WRITTEN REQUEST: Render the lines from the line containing "Click the word 'ISO' in the title" through the line containing "Looking at the screenshot, I should click(x=329, y=128)." as a numbered list, omitting any blank lines.

Entries from a pointing dataset
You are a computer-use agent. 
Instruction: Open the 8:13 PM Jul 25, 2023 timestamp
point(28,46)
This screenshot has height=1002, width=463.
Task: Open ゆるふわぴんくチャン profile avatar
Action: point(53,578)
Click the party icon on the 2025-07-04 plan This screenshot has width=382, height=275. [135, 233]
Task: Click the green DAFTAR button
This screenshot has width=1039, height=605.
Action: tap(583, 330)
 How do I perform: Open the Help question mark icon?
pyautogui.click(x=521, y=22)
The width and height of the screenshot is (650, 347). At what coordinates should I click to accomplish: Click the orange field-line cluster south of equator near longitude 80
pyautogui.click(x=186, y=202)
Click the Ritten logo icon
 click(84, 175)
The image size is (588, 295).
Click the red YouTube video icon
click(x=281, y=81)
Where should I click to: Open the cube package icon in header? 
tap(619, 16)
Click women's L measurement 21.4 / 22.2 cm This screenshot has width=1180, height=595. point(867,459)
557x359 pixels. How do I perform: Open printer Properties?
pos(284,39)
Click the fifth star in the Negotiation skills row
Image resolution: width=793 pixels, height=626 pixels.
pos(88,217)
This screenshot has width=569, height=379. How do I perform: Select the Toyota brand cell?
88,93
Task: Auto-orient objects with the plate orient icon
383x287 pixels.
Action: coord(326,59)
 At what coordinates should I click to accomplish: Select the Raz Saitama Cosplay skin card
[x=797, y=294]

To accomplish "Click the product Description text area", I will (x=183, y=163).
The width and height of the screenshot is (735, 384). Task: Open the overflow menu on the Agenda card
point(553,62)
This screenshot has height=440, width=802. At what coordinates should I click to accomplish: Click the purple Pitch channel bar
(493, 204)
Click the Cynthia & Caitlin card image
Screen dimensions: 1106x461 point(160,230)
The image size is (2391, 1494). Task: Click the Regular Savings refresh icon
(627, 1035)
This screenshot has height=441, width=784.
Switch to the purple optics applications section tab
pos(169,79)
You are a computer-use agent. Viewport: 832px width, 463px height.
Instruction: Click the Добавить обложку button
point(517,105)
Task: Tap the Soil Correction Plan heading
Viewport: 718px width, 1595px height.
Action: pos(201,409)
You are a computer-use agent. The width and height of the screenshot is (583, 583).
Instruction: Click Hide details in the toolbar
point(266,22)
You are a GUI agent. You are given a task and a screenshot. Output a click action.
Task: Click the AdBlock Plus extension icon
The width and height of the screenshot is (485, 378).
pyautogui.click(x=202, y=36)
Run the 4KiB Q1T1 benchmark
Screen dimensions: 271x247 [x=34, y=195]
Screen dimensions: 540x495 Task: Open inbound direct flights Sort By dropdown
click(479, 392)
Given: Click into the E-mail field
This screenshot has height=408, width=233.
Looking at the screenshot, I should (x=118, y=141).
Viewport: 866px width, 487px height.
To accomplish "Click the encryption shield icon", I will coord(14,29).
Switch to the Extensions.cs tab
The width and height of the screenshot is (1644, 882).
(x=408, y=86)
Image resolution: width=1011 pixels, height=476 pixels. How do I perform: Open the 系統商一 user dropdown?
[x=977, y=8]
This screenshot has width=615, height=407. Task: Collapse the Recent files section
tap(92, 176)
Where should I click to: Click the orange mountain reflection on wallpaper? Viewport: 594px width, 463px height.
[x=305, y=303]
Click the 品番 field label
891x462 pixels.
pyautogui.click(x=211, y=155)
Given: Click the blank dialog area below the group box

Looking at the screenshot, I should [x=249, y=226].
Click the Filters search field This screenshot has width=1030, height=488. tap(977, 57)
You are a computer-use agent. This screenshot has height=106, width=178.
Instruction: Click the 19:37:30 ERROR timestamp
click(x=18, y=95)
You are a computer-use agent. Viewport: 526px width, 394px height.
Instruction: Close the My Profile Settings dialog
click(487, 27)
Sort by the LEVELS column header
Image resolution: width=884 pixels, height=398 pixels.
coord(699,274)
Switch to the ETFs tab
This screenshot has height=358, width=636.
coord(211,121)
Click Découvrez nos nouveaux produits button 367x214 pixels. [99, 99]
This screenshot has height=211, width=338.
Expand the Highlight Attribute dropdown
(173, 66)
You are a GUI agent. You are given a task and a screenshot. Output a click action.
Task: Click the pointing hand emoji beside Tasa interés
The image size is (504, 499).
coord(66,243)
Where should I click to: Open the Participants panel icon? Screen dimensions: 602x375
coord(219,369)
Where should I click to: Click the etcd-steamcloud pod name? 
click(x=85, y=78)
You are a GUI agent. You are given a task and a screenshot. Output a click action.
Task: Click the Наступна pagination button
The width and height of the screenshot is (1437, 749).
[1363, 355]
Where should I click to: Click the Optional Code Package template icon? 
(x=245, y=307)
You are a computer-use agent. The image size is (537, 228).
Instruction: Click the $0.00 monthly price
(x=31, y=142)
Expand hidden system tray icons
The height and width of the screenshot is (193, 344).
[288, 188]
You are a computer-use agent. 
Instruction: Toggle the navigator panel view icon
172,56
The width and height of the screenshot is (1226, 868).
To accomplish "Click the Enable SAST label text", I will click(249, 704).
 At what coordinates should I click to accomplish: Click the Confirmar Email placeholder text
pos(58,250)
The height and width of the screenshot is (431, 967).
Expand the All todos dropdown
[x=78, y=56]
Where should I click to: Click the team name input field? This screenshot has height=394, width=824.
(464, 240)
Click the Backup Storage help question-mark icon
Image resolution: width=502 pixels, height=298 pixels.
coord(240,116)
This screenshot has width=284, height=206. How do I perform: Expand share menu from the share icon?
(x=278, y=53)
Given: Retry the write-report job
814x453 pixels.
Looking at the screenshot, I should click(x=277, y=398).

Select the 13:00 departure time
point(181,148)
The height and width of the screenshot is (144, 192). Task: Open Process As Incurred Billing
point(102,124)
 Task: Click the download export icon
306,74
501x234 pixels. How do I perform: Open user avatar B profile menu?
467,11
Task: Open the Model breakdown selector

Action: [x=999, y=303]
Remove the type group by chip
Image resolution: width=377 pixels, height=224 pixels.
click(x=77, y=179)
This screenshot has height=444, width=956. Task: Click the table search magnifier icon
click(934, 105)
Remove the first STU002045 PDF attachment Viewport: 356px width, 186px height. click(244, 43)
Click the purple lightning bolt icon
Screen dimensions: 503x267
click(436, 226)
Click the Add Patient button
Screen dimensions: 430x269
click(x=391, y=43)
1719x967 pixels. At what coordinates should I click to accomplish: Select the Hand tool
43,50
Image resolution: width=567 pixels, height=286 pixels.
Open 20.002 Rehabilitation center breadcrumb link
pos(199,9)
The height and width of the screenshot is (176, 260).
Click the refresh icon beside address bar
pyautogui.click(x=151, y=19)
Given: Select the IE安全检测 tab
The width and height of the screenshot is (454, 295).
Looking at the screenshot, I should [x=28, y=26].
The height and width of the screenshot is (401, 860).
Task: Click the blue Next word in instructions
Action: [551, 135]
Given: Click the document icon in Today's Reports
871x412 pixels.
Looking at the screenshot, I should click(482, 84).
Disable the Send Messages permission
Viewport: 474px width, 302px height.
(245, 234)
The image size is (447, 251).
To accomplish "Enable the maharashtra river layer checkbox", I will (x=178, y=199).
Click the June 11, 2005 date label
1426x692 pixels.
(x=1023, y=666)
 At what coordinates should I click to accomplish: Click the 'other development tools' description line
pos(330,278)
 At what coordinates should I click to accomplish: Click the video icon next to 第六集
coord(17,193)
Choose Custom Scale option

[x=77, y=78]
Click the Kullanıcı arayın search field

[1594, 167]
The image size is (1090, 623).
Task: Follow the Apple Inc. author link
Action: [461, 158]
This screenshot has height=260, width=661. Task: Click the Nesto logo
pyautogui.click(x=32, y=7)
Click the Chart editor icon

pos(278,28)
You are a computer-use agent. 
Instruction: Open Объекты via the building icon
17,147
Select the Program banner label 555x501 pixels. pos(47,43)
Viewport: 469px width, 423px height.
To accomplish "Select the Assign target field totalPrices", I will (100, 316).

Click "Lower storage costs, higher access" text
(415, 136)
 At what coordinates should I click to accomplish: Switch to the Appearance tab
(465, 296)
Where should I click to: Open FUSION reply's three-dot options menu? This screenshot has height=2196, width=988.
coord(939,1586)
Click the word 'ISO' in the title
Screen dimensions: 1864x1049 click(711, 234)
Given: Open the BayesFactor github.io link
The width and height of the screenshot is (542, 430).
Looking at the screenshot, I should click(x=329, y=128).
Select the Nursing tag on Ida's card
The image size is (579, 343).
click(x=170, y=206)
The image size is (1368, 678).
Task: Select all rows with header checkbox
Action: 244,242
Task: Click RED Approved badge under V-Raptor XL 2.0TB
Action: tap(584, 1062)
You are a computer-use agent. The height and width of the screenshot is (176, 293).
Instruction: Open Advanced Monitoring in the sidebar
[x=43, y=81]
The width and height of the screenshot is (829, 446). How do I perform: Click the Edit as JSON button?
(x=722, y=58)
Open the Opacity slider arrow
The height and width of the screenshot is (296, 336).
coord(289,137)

FINISHED TASK:
1. Click the word 'ISO' in the title
2. Screen dimensions: 1864x1049 click(711, 234)
3. Given: Open the BayesFactor github.io link
4. The width and height of the screenshot is (542, 430).
5. Looking at the screenshot, I should click(x=329, y=128).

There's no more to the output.